Pessa'him, chapitre 9, michna 4. La michna que voici traite du Korban Pessa'h qui a été offert en état d'impureté, lorsque la majorité de la communauté est impure, ou que la majorité des kohanim sont impurs, et dans ce cas tous l'offrent et le consomment en état d'impureté. La question examinée dans la michna est de savoir qui, malgré tout, demeure exclu de sa consommation, et quel est son statut s'il a transgressé et en a mangé.

Qui n'est pas autorisé à manger du Pessa'h offert en état d'impureté :

Bien que le Pessa'h soit consommé en état d'impureté, il n'est pas mangé par n'importe quelle personne.

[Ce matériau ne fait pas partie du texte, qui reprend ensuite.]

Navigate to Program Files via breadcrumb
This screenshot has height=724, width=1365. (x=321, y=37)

Quatre catégories d'impurs ne sont pas autorisées à en manger :

  • Zav - un homme qui est zav.

  • Zava - une femme qui est zava.

  • Nida - une femme qui est nida.

  • Yolédet - une femme qui a accouché et qui est encore impure.

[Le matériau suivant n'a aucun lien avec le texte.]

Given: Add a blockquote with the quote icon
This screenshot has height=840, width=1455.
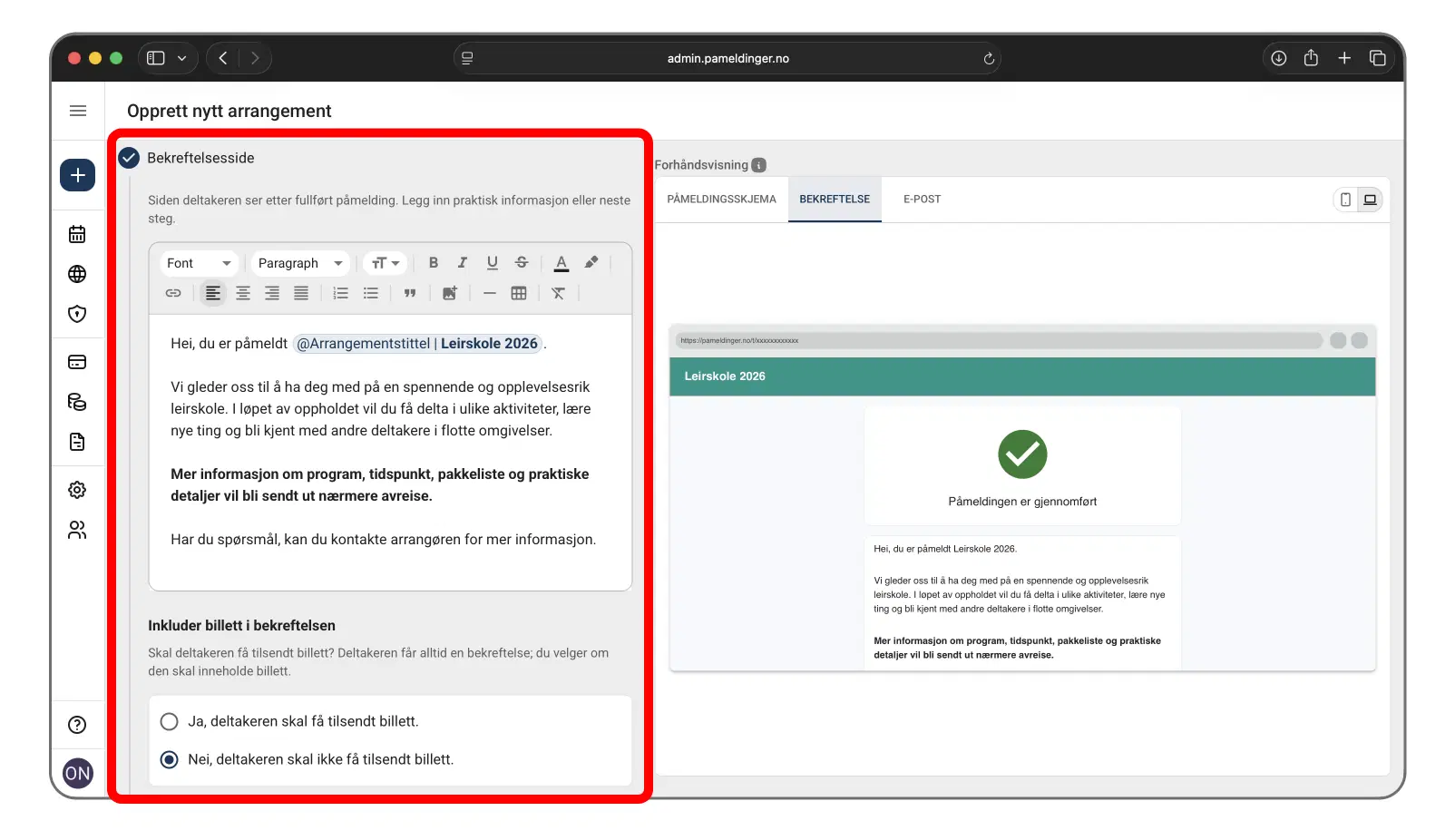Looking at the screenshot, I should [x=410, y=293].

Ce qui est commun à ces quatre cas, c'est que leur impureté est ce que l'on appelle "une impureté qui provient de leur corps", à la différence de l'impureté d'un mort. L'autorisation particulière qui a été énoncée pour offrir le Pessa'h en état d'impureté ne concerne que l'impureté d'un mort ; mais ceux qui portent une impureté d'un autre type, comme ceux-ci, ne sont pas autorisés à manger du Korban Pessa'h.

La dispense de karèt :

En règle générale, un impur qui n'est pas autorisé à manger et qui a mangé des kodachim est passible de karèt. Cependant, dans le cas qui nous occupe, bien qu'ils ne soient pas autorisés à manger, ils sont dispensés de karèt pour leur consommation dans leur état d'impureté.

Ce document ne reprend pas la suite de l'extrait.